If you have a local MTA like Postfix installed, add the mailx command for simple command line emailing. Just white list the IP of that box on your email system and no need to worry about a relay. Might work anyway, but whitelist just to be sure.

Then you can actually just run your grep directly into the mail command and it will send automatically. Or you can grep into a text file and only email once in a while if you want, instead of in real time.

Cron for automated sending, for sure.

JaredBusch

@scottalanmiller said:

If you have a local MTA like Postfix installed, add the mailx command for simple command line emailing. Just white list the IP of that box on your email system and no need to worry about a relay. Might work anyway, but whitelist just to be sure.

Then you can actually just run your grep directly into the mail command and it will send automatically. Or you can grep into a text file and only email once in a while if you want, instead of in real time.

Cron for automated sending, for sure.

I'm about to drive to St Louis. Can you save me the Google search for the syntax?

scottalanmiller

Sure.

scottalanmiller

Here are the two base commands:

grep 'SIP/5153,Value: "' /var/log/asterisk/full | mail -s "DND Turned Off" [email protected]
grep 'SIP/5153,Value: Do not Disturb' /var/log/asterisk/full | mail -s "DND Turned On" [email protected]

You can put these into cron as they are.
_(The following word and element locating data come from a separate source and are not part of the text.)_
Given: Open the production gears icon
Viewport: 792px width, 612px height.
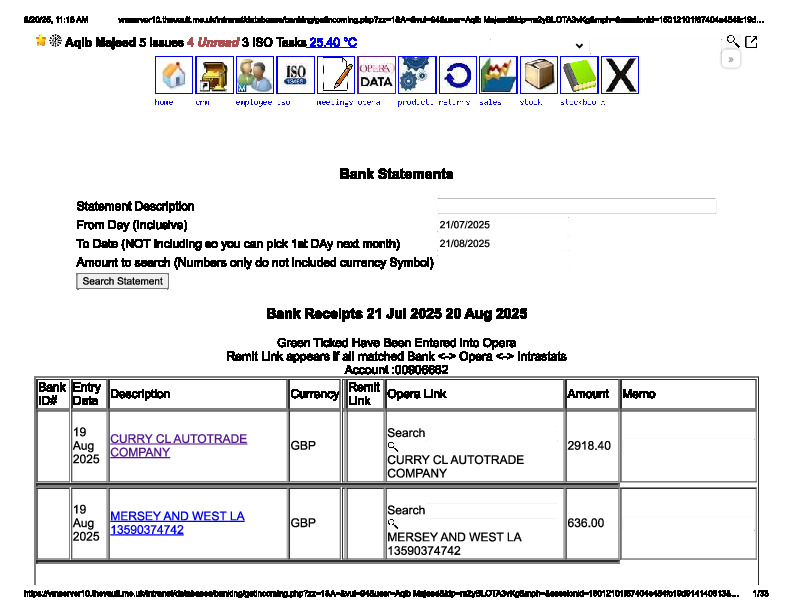Looking at the screenshot, I should [417, 76].
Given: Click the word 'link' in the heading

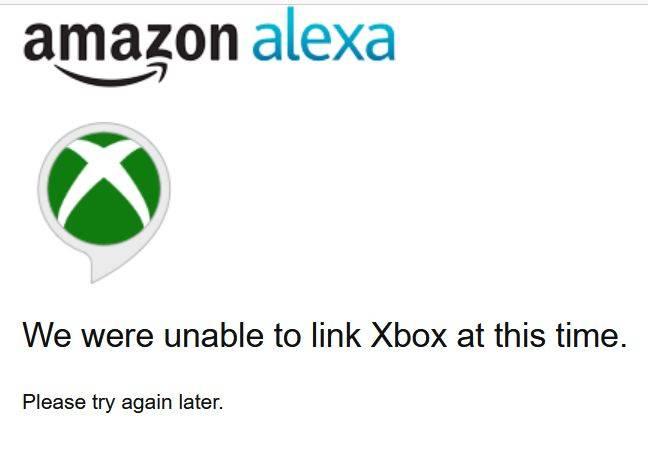Looking at the screenshot, I should click(336, 335).
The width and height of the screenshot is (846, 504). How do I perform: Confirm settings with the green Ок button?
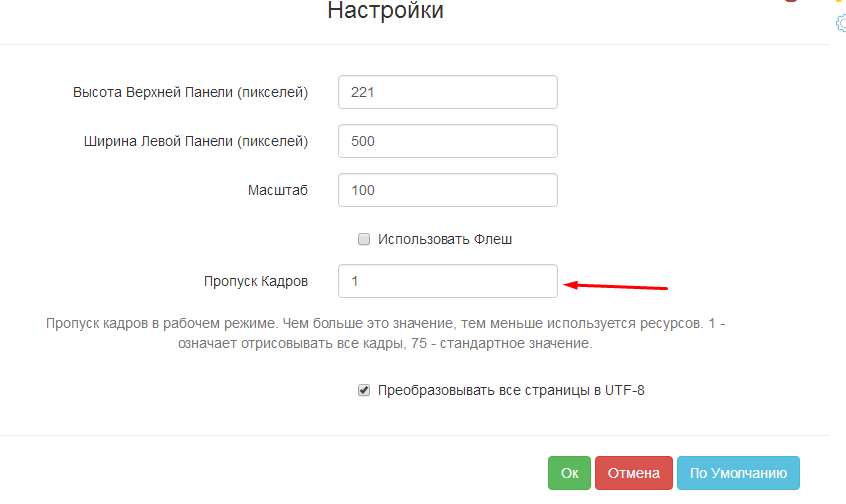click(x=569, y=473)
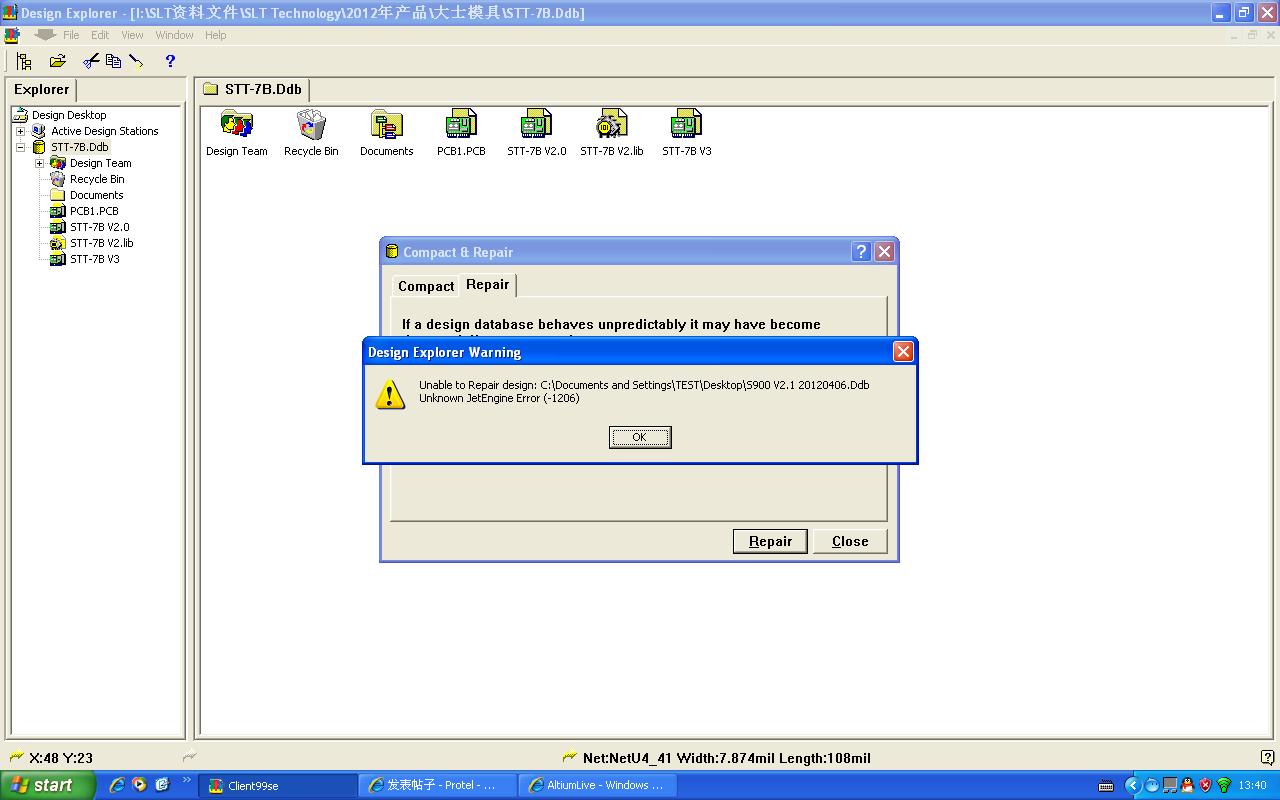1280x800 pixels.
Task: Expand the Design Team tree node
Action: (x=39, y=163)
If you wanted this daily, like in the morning, you could do this in root's crontab:

30 7 * * *  grep 'SIP/5153,Value: "' /var/log/asterisk/full | mail -s "DND Turned Off" [email protected]
30 7 * * *  grep 'SIP/5153,Value: Do not Disturb' /var/log/asterisk/full | mail -s "DND Turned On" [email protected]

JaredBusch

Thanks had to get on the road I will trying get that at the gas station

scottalanmiller

Is this for 3227? I can pop that into the crontab for you if you want.

JaredBusch

@scottalanmiller said:

Is this for 3227? I can pop that into the crontab for you if you want.

On site system. Not that one. Thanks though.

scottalanmiller

Ah ha, okay. Yeah, just copy/paste into crontab, should be all set.

You'll want to run manually first and see if the emails come through. I tested on a FreePBX system and it went straight through to my Office 365 no problem.

If you are on FreePBX, you will need mailx installed. All dependencies are met by a default install. It's a tiny binary package.

yum -y install mailx

That is what provides the mail command.